====== TEXTO PARA LEER ======

He acabado el Camino de Santiago. Concretamente el Camino de Invierno, una variante que sale de Ponferrada, en León. Supongo que te lo habrán dicho, lo habrás oído o te lo imaginas, pero la experiencia de hacer cualquiera de las variantes de esta ruta es espectacular. Te pasas muchas horas en silencio, disfrutando del paisaje y acumulando, además de kilómetros, reflexiones y pensamientos para los que quizás no tienes tanto tiempo en el día a día. «El mayor miedo a la muerte es no haber vivido». En una de las pausas de una etapa, paseando por un cementerio, me encontré una lápida con esta inscripción. La firmaba Xosé López, un vecino de la remota localidad de Bendollo que vivió hasta los 105 años y que falleció en marzo de 2018. Al lado de esas palabras había el dibujo de una gaita, convirtiéndola sin duda en una tumba especial, diferente a las demás.
En el Camino conviven con mucha facilidad y naturalidad conceptos tan diferentes como son la vida y la muerte. La propia simbología que acompaña el hecho de caminar es la de ir avanzando en un camino que bien podría ser la vida, mientras descubres nuevos lugares, conoces gente nueva, te conoces y te conocen, a la vez que vas creciendo y cambiando. En el Camino, como en la vida, no eres la misma persona cuando empiezas que cuando acabas. Y no necesariamente hablo de lo místico. Como te comenté hace siete días, llegué a esta ruta sin tener que cubrir ninguna necesidad espiritual, solo porque me atraía mucho el reto y como lo había vivido la gente.

====== DATOS APORTADOS ======

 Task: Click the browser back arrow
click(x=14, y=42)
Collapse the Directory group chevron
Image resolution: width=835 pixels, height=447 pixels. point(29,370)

======

- **QUÉ HACER**
a: Copia del texto sobre el Camino de Santiago el trozo que va desde «He acabado el» hasta «a las demás.», con esas palabras incluidas.
b: Pasa al inglés esta oración del texto sobre el Camino de Santiago: «En el Camino, como en la vida, no eres la misma persona cuando empiezas que cuando acabas.»

- **RESPUESTAS**
a:
He acabado el Camino de Santiago. Concretamente el Camino de Invierno, una variante que sale de Ponferrada, en León. Supongo que te lo habrán dicho, lo habrás oído o te lo imaginas, pero la experiencia de hacer cualquiera de las variantes de esta ruta es espectacular. Te pasas muchas horas en silencio, disfrutando del paisaje y acumulando, además de kilómetros, reflexiones y pensamientos para los que quizás no tienes tanto tiempo en el día a día. «El mayor miedo a la muerte es no haber vivido». En una de las pausas de una etapa, paseando por un cementerio, me encontré una lápida con esta inscripción. La firmaba Xosé López, un vecino de la remota localidad de Bendollo que vivió hasta los 105 años y que falleció en marzo de 2018. Al lado de esas palabras había el dibujo de una gaita, convirtiéndola sin duda en una tumba especial, diferente a las demás.

b: On the Camino, as in life, you are not the same person when you start as when you finish.